What is Software Defined Automation?

Software Defined Automation (SDA) is an Industrial DevOps platform that brings modern software engineering practices to operational technology (OT) environments. It provides version control, CI/CD pipelines, and lifecycle management for PLC code, HMI configurations, and industrial automation assets — enabling manufacturing teams to develop, deploy, and maintain automation software with the same speed, safety, and traceability as modern software development.

What is Industrial DevOps?

Industrial DevOps applies the principles of DevOps — automation, continuous integration, version control, and collaboration — to industrial automation and manufacturing environments. It bridges the gap between IT and OT by giving automation engineers structured workflows for developing and deploying PLC programs, reducing manual errors, enabling faster rollouts, and creating a full audit trail of changes across the factory floor.

What problems does SDA solve for manufacturing companies?

SDA addresses three core challenges in industrial automation:

1. Version control chaos — most factories have no structured versioning for PLC code, leading to lost changes, undocumented modifications, and production risk.

2. Slow and risky deployments — updating automation software across multiple machines or sites is manual, error-prone, and often requires unplanned downtime.

3. OT/IT silos — engineering and IT teams work in disconnected toolchains, making collaboration, compliance, and change management difficult. SDA unifies these workflows into a single platform purpose-built for OT.

Which PLC brands and automation systems does SDA support?

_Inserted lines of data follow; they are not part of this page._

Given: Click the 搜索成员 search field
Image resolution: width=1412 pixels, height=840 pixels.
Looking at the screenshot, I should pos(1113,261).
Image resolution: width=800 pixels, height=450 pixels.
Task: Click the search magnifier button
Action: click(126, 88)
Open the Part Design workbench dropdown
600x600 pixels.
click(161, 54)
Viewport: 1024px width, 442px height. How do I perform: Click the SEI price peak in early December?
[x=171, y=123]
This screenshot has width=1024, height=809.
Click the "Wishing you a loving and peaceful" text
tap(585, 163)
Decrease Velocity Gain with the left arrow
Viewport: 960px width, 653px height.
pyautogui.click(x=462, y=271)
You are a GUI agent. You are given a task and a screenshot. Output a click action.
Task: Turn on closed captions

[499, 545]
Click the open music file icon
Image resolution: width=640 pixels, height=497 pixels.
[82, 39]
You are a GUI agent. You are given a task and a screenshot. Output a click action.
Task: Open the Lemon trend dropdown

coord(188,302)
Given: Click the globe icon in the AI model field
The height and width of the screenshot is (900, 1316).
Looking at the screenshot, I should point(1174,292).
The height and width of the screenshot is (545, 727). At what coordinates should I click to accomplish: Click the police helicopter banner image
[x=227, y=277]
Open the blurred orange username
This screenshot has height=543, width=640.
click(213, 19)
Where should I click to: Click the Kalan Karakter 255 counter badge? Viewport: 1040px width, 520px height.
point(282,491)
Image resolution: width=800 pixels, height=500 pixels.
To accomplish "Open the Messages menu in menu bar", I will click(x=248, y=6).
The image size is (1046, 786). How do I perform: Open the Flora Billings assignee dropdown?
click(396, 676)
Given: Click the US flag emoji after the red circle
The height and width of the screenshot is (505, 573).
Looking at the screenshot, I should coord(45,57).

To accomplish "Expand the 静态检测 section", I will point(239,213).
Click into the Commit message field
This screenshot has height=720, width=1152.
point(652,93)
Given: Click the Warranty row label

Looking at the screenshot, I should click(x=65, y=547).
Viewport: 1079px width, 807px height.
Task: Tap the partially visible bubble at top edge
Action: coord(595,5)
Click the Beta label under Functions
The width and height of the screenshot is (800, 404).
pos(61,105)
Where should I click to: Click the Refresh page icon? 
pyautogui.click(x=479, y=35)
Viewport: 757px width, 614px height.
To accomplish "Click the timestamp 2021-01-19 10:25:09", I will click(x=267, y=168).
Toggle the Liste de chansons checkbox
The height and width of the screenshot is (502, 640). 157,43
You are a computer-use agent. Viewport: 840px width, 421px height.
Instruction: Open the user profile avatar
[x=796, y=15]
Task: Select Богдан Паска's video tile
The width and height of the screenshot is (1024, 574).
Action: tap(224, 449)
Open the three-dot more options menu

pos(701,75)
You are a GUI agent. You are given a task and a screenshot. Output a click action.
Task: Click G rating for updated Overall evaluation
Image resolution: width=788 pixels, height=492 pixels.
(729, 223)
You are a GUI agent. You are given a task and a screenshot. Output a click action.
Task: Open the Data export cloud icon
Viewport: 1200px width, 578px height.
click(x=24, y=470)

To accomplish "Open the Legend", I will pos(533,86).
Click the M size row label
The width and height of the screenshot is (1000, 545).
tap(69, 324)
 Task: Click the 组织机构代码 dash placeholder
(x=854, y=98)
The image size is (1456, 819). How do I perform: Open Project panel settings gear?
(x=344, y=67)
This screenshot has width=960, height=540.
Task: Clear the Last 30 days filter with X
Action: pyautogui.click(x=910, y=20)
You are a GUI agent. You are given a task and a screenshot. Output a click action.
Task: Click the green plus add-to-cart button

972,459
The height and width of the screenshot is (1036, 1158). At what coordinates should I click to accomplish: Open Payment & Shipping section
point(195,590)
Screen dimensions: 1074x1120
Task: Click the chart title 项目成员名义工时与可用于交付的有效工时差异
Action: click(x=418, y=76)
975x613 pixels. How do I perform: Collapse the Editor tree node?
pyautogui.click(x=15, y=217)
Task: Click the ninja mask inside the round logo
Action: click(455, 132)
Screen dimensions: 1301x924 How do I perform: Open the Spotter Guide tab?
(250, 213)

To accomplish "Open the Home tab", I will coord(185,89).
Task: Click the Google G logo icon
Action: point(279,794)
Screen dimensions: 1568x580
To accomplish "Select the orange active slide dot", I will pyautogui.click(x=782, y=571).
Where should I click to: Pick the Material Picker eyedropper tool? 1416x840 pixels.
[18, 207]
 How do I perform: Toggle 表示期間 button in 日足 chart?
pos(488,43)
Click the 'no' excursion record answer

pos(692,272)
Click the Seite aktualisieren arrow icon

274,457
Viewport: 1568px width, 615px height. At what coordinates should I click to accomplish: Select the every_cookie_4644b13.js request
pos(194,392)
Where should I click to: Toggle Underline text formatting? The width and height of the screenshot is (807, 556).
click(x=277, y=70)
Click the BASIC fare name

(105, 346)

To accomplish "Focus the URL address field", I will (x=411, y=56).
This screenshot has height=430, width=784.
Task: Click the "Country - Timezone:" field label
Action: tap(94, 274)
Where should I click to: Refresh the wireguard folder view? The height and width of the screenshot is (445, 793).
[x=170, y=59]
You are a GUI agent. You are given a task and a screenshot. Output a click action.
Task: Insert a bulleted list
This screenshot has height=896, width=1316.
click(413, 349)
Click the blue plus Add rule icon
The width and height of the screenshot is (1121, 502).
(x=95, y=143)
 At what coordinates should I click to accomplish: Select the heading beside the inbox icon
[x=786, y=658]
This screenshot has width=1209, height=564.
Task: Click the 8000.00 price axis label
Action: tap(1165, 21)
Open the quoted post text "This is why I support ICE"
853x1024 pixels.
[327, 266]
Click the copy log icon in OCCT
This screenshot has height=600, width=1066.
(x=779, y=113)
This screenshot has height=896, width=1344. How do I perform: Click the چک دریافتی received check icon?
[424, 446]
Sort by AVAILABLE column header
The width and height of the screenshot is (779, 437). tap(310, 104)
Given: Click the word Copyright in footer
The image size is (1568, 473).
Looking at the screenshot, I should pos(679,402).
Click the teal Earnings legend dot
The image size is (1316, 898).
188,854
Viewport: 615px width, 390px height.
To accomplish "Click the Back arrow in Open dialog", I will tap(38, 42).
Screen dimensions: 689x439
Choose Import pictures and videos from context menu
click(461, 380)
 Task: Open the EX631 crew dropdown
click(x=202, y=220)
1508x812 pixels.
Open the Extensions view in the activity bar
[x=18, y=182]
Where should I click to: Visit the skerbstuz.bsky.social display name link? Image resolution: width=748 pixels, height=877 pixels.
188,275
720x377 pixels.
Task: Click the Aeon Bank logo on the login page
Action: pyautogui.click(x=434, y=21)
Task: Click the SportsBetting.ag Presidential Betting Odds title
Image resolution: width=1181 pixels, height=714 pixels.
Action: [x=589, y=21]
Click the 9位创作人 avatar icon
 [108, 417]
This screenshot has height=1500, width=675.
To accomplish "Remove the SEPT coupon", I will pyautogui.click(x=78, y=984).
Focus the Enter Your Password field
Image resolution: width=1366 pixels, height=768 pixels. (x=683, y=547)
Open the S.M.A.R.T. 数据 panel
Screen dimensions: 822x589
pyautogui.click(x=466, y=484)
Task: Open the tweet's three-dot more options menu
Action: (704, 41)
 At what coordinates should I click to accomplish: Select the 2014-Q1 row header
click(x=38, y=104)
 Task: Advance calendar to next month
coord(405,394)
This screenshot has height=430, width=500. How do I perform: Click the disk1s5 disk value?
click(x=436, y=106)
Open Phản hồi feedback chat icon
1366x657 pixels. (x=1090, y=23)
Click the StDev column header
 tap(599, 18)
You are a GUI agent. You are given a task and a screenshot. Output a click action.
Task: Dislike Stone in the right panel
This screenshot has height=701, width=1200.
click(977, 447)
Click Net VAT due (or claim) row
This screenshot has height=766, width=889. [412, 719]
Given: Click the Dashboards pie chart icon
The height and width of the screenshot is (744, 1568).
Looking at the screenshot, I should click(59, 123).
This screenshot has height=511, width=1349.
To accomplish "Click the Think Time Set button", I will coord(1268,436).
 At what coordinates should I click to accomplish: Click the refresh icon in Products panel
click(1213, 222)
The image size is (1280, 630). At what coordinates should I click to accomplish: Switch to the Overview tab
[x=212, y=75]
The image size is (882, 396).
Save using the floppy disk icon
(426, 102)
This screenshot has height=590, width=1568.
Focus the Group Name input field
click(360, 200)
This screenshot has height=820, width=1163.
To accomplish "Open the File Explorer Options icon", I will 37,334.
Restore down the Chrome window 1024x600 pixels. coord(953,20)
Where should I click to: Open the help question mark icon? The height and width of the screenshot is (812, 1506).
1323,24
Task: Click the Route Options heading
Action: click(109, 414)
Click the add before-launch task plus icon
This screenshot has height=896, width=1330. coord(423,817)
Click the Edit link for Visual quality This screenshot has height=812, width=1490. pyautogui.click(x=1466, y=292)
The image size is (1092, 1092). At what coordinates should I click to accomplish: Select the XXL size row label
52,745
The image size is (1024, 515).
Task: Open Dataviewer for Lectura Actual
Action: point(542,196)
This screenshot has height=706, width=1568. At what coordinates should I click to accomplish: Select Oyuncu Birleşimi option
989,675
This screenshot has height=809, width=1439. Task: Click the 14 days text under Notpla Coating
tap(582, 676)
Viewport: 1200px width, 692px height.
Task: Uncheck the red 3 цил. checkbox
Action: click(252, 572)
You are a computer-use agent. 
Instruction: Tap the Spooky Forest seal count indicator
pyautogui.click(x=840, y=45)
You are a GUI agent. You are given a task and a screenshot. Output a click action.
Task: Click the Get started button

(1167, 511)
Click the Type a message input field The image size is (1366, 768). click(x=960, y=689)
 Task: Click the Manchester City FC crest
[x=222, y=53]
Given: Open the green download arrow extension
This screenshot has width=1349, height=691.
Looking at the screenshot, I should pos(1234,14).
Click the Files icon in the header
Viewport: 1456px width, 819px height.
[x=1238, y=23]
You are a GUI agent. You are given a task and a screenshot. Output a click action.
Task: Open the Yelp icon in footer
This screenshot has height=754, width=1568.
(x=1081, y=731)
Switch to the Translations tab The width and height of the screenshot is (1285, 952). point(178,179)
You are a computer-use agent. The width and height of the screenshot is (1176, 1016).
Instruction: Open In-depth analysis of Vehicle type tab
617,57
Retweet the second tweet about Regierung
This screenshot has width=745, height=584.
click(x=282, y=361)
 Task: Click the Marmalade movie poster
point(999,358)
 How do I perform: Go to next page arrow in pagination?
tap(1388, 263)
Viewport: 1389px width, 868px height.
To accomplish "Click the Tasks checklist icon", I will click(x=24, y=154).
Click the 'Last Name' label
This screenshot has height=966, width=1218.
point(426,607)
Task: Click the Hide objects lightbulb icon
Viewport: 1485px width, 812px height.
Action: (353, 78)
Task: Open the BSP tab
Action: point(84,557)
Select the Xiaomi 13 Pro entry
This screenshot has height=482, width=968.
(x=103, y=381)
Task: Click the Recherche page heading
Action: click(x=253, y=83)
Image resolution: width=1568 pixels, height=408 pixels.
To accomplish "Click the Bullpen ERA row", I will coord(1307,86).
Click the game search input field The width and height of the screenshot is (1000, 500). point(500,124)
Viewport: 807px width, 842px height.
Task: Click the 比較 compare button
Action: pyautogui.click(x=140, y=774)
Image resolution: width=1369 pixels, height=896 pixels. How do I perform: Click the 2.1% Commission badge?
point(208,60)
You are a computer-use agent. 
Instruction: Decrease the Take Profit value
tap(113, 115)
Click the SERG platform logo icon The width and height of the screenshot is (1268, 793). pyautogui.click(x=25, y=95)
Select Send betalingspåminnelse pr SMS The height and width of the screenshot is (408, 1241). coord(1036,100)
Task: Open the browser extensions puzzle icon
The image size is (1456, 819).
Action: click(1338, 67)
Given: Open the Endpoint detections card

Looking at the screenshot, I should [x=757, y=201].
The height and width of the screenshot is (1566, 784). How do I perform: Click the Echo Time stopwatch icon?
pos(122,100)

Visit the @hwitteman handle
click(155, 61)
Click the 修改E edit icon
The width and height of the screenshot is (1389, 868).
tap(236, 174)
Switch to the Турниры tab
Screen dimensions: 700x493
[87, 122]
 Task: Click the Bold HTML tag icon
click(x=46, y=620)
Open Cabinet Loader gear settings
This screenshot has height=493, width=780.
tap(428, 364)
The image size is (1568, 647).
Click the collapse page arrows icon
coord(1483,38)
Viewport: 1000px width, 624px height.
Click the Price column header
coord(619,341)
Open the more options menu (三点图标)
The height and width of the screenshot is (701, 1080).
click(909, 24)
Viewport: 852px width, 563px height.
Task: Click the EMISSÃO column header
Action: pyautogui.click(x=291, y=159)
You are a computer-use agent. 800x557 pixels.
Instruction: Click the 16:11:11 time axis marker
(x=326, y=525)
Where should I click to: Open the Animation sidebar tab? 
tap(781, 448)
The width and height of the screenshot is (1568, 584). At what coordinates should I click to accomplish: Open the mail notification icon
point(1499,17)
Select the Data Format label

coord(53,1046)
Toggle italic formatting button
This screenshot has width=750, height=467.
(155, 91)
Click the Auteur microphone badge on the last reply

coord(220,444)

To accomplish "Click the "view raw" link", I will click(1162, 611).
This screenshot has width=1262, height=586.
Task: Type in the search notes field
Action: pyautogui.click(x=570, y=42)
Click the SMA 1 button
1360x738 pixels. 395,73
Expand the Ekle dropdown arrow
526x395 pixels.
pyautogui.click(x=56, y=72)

SDA supports a wide range of PLC platforms and industrial automation vendors, including Siemens TIA Portal, Rockwell Automation / Allen-Bradley, Beckhoff TwinCAT, Schneider Electric, Mitsubishi, and others. The platform is designed to be vendor-agnostic, allowing mixed-vendor environments — which are the norm in large manufacturing operations — to be managed within a single unified pipeline.

How does SDA differ from traditional backup tools like versiondog or octoplant?

Traditional backup tools store snapshots of PLC programs but offer no active pipeline for development, testing, or deployment. SDA is additive to backup: it delivers the full DevOps workflow on top of your existing backup strategy — including branching, merge conflict resolution, CI/CD pipelines, browser-based editing, and session recording.

While backup tools answer "what changed?", SDA answers "how do we develop, review, approve, and deploy changes safely at scale?"